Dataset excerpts

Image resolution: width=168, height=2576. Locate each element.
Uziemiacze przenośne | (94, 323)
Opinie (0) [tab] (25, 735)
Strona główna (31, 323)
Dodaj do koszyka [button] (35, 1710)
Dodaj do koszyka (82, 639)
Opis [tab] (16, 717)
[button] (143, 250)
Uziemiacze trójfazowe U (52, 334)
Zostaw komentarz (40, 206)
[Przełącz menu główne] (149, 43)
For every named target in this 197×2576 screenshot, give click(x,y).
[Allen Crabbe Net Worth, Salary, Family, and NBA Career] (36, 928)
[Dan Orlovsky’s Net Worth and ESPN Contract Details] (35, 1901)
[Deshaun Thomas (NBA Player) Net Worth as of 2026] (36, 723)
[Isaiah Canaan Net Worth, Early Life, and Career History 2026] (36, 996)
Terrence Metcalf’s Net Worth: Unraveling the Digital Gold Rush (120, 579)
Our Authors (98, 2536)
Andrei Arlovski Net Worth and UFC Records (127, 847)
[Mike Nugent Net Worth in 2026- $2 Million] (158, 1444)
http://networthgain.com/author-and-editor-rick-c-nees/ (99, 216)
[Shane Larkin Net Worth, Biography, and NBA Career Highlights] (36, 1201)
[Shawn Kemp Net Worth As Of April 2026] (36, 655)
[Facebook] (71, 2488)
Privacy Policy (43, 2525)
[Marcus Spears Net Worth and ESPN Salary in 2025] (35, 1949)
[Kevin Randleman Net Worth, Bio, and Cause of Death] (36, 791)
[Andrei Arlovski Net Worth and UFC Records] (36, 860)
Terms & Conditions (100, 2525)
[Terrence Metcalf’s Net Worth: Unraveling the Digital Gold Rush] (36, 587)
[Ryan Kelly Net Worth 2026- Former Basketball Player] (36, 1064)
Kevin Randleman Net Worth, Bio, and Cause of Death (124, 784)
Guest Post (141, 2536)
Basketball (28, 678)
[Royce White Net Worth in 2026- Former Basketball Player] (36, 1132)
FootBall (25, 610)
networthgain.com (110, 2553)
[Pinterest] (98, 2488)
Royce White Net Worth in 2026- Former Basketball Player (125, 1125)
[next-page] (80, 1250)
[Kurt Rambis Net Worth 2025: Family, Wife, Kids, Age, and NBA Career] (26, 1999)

** TASK ITEM **
From the records above, transcribe exactly the run of lines that opens with the line holding "[Allen Crabbe Net" and closes with the line holding "[Isaiah Canaan Net", both included.

** ANSWER SPACE **
[Allen Crabbe Net Worth, Salary, Family, and NBA Career] (36, 928)
[Dan Orlovsky’s Net Worth and ESPN Contract Details] (35, 1901)
[Deshaun Thomas (NBA Player) Net Worth as of 2026] (36, 723)
[Isaiah Canaan Net Worth, Early Life, and Career History 2026] (36, 996)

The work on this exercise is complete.